Sjogren's Syndrome

Sjogren's Syndrome is a chronic autoimmune disorder where the body's immune system mistakenly attacks the glands that produce moisture, especially in the eyes and mouth. This leads to dryness, inflammation, and potentially damage to other organs. It can occur on its own (primary Sjogren's) or alongside other autoimmune diseases like rheumatoid arthritis or lupus (secondary Sjogren's).

Moisture-related symptoms: Dry eyes (gritty, burning, or itchy feeling); Dry mouth (difficulty swallowing, speaking, or frequent thirst); Tooth decay and mouth sores; Vaginal dryness (in women); Dry skin. Systemic symptoms: Fatigue; Joint pain or stiffness; Swollen salivary glands (especially below the jaw); Hoarseness or dry cough; Tingling or numbness in hands and feet (neuropathy).

Sjogren's is an autoimmune disease - the immune system attacks the body's own tissues. Risk factors and triggers include genetics (family history), hormonal influences (more common in women), environmental triggers (such as viruses), and often co-occurs with other autoimmune conditions.
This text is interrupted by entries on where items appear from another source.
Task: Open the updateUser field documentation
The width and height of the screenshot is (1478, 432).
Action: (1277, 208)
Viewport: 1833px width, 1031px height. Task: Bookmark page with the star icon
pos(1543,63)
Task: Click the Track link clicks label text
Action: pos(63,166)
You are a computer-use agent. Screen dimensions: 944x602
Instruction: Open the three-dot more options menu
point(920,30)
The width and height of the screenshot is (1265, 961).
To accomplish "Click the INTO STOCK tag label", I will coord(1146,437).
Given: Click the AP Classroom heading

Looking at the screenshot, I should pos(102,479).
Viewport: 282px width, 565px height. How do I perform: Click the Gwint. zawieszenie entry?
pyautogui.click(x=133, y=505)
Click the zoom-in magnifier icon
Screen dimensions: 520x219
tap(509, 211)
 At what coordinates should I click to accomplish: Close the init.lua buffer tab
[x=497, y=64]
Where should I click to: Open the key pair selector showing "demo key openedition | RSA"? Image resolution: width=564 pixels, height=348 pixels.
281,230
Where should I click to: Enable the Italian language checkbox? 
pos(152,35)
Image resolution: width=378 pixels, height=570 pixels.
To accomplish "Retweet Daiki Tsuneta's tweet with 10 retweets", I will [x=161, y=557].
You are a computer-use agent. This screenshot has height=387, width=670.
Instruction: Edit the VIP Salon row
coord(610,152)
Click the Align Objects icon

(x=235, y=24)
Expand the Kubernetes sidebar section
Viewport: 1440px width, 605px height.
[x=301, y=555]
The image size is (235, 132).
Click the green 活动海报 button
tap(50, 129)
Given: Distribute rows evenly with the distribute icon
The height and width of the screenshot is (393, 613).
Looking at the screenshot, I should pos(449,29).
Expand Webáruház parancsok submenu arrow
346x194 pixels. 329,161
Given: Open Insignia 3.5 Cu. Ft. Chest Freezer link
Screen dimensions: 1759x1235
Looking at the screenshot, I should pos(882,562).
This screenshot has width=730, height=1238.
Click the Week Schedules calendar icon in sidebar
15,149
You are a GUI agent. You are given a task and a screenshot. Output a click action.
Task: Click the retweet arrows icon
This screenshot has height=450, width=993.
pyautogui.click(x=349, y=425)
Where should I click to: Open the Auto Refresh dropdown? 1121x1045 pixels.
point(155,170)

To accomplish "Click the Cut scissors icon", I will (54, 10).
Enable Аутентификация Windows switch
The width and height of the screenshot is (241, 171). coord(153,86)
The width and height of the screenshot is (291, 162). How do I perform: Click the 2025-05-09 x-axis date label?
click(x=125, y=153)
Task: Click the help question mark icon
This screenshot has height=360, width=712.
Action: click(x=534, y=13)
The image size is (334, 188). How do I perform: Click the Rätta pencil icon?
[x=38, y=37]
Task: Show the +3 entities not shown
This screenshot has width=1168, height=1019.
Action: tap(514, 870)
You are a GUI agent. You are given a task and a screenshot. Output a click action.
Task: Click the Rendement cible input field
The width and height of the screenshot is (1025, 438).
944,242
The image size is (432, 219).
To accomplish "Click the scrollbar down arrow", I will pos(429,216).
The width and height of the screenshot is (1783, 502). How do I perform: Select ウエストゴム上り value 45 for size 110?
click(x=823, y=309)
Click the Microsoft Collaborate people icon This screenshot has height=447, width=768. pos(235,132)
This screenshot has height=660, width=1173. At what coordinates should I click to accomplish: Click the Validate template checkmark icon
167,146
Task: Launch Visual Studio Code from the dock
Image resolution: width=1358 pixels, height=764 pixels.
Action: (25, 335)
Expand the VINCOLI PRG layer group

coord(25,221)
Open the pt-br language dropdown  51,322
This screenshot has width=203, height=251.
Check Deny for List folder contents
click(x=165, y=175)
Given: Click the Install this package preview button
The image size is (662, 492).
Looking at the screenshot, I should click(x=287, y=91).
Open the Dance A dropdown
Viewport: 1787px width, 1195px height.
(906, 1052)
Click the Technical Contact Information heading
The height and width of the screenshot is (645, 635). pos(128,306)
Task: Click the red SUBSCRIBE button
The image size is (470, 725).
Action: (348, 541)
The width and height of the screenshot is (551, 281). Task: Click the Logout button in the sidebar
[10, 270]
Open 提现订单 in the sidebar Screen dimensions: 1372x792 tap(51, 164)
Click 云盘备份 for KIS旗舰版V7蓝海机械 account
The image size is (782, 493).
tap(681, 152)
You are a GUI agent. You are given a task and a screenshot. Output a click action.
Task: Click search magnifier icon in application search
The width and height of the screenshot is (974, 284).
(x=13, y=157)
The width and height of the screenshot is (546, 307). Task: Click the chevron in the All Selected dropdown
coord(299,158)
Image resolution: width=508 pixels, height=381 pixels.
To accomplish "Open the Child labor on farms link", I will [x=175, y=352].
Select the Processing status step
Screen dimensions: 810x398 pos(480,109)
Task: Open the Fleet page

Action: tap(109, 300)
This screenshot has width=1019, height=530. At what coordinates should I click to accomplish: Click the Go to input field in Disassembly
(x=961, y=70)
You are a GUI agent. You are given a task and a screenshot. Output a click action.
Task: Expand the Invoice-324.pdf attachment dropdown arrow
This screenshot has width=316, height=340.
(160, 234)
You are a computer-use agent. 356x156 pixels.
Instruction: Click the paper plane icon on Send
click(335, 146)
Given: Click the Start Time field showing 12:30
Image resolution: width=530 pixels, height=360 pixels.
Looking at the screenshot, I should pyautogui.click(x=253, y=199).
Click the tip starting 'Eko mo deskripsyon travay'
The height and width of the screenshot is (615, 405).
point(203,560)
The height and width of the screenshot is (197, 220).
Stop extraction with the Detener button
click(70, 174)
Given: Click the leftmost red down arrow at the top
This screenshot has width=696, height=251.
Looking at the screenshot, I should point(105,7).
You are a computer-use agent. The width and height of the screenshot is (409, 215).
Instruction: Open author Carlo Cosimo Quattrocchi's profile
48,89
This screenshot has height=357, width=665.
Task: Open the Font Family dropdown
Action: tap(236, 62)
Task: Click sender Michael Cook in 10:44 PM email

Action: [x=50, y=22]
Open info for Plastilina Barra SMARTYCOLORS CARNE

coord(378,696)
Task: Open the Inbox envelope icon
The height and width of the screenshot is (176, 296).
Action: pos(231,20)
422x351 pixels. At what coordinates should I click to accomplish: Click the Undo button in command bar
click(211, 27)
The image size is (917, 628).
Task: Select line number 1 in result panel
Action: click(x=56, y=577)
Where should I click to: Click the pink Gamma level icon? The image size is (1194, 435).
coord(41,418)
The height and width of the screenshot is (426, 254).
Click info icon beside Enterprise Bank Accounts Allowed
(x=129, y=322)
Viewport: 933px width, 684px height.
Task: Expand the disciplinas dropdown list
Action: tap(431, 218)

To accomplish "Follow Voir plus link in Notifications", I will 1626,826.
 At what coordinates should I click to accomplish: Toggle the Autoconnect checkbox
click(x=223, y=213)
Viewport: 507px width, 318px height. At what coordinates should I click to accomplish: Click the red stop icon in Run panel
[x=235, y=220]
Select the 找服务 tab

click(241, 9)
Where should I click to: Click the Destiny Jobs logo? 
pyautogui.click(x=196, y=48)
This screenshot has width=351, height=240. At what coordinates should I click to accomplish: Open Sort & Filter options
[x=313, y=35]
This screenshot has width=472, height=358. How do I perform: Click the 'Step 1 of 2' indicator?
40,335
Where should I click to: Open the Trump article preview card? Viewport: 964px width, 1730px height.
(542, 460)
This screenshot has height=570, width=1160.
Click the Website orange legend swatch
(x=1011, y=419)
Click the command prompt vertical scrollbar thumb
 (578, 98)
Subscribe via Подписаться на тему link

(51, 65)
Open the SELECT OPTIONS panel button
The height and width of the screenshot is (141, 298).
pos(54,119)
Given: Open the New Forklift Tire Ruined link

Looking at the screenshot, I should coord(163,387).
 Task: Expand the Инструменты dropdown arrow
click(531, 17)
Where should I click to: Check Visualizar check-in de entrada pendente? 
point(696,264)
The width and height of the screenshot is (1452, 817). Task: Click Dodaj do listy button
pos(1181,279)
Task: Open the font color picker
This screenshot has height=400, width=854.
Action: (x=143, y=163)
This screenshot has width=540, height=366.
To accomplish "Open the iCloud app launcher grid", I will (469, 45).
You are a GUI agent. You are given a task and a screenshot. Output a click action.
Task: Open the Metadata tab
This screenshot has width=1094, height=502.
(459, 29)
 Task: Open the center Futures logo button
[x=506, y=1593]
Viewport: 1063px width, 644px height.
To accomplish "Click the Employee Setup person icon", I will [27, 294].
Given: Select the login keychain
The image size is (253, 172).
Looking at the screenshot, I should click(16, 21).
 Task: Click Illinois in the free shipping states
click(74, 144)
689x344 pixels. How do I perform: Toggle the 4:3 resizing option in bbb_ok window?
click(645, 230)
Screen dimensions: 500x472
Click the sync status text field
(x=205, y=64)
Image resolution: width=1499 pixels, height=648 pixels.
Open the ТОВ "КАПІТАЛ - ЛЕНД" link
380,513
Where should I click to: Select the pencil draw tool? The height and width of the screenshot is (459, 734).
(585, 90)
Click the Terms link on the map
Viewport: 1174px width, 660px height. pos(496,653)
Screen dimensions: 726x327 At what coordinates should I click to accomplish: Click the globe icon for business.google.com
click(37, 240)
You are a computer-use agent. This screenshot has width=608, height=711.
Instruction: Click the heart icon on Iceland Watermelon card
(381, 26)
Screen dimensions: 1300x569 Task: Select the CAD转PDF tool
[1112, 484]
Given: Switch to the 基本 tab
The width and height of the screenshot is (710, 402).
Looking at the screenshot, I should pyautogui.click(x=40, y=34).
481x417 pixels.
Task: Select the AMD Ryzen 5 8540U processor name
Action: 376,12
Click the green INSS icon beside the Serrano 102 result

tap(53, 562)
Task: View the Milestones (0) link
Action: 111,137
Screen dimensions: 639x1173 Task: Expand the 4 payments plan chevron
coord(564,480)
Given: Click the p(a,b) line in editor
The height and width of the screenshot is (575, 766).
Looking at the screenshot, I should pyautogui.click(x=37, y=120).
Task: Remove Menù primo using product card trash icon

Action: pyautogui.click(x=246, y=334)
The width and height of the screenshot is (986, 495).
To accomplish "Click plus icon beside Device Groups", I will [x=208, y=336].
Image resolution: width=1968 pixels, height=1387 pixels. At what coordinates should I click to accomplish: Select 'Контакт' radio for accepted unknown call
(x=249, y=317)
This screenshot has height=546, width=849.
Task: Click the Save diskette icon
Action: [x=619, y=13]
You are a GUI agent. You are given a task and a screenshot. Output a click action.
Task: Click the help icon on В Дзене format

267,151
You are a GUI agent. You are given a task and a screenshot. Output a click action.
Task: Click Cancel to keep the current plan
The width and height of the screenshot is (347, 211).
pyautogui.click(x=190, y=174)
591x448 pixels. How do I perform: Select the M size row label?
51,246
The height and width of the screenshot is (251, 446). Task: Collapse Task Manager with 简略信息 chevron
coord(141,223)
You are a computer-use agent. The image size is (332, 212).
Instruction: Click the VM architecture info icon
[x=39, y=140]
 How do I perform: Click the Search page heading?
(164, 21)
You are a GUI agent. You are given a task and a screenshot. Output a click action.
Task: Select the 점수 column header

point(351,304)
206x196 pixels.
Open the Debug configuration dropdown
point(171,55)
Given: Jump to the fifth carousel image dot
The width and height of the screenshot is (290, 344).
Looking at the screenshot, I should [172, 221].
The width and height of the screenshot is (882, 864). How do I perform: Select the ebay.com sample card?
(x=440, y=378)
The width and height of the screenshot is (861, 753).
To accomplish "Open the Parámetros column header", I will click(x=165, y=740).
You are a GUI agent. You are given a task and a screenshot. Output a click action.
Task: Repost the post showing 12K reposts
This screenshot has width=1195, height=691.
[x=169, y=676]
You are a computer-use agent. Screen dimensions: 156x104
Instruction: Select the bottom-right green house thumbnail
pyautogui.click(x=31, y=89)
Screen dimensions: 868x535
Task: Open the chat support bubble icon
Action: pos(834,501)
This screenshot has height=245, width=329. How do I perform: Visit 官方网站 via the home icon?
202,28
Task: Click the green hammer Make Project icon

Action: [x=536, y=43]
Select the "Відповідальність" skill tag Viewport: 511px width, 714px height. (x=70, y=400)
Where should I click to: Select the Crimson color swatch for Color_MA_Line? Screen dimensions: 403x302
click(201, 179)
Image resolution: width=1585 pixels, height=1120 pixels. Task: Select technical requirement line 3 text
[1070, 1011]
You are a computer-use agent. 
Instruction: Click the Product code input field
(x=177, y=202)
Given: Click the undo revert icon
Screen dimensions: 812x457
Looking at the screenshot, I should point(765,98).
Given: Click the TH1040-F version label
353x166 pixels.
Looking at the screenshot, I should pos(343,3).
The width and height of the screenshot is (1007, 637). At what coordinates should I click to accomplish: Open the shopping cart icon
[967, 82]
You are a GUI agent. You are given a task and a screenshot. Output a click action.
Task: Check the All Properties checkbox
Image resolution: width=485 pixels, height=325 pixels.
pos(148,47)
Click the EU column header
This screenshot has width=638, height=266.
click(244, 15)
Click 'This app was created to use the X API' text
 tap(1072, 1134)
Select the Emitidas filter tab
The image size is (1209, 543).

Blood tests: Anti-SSA/Ro and Anti-SSB/La antibodies, ANA and rheumatoid factor; Schirmer's test - measures tear production; Salivary flow tests; Lip biopsy - to confirm gland inflammation; Imaging - ultrasound or sialography of salivary glands.

No cure, but symptoms can be managed with: Artificial tears and saliva substitutes; Hydroxychloroquine (for systemic inflammation); Pilocarpine or cevimeline - to stimulate saliva production; NSAIDs or DMARDs for joint or organ inflammation; Good oral hygiene and regular dental care; Topical treatments for vaginal or skin dryness.

Most people manage Sjogren's with lifestyle adjustments and medication. Serious complications may include dental decay, eye infections or corneal damage, lung, kidney, or nerve involvement, and increased risk of lymphoma (in 5-10% of cases).

Affects approximately 0.1-4% of the population. Nine out of ten cases occur in women. Most often diagnosed between ages 40 and 60.